### MATERIAL SUPPLIED
%%

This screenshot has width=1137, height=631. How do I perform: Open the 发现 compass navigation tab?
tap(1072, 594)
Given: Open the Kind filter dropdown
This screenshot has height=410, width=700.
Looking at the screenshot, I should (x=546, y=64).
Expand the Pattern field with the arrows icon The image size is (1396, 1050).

%%
%%

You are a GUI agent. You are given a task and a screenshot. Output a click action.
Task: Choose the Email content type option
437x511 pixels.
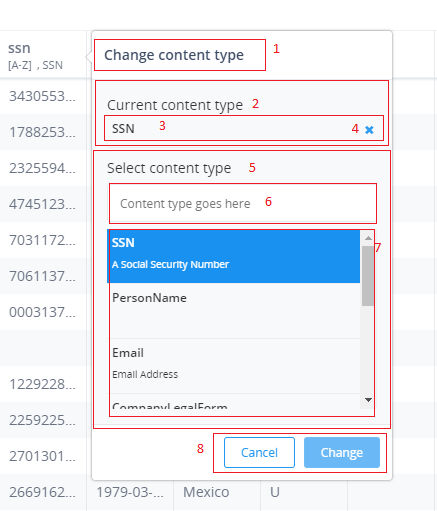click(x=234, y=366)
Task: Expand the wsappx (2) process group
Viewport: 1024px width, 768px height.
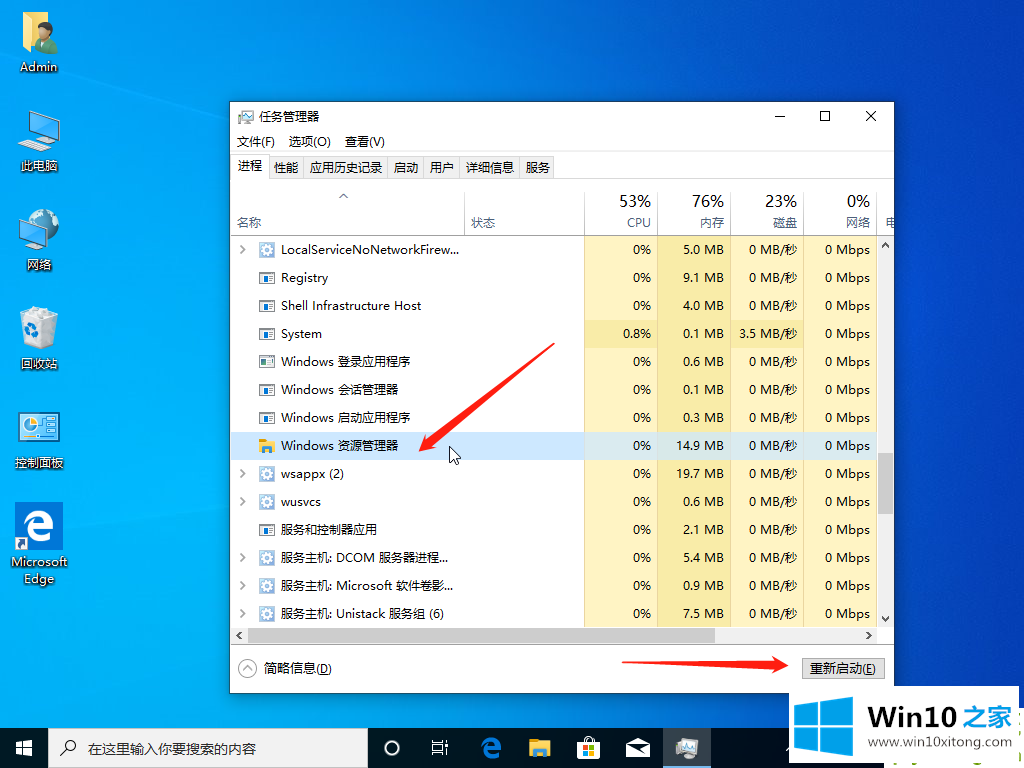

%%
%%

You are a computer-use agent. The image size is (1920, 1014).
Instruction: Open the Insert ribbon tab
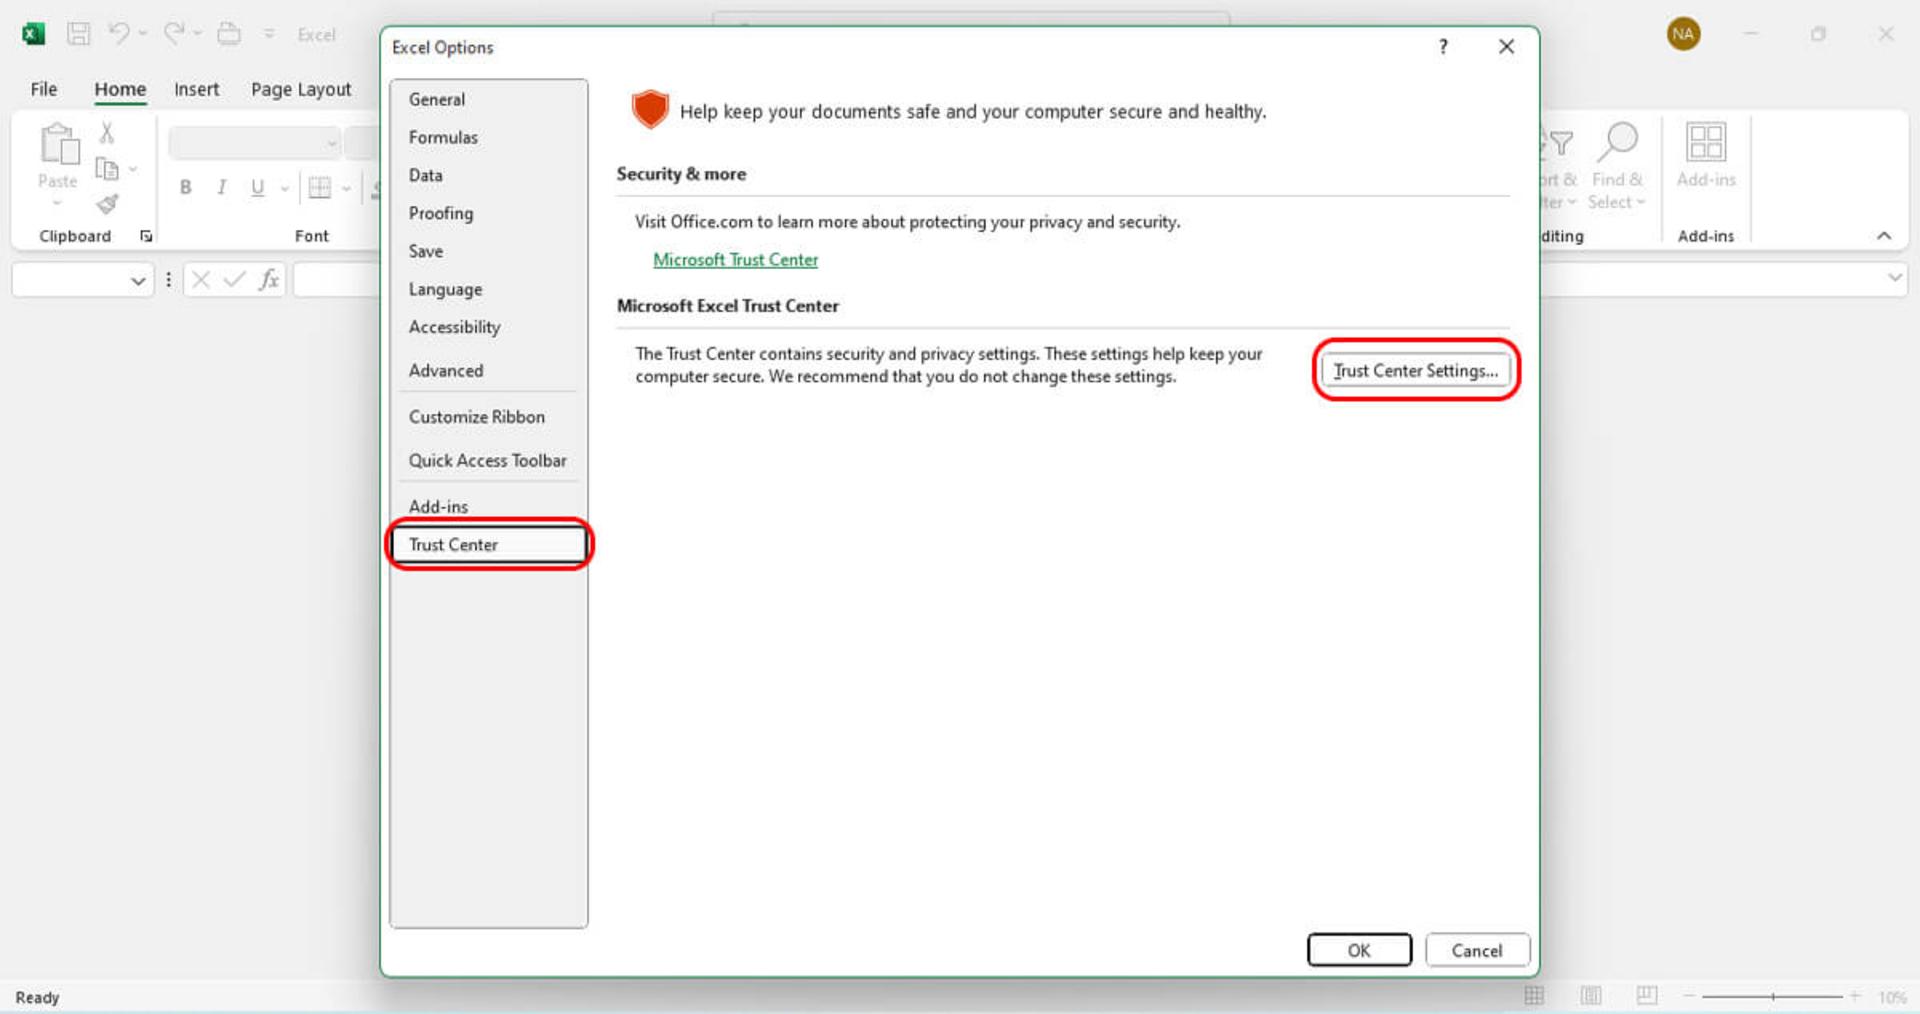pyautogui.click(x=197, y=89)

%%

### WORK TO BE COMPLETED
On how many lines of the listing does the string "Expand" appear? Only the number should be given.

### RESPONSE FOR THIS EXERCISE
2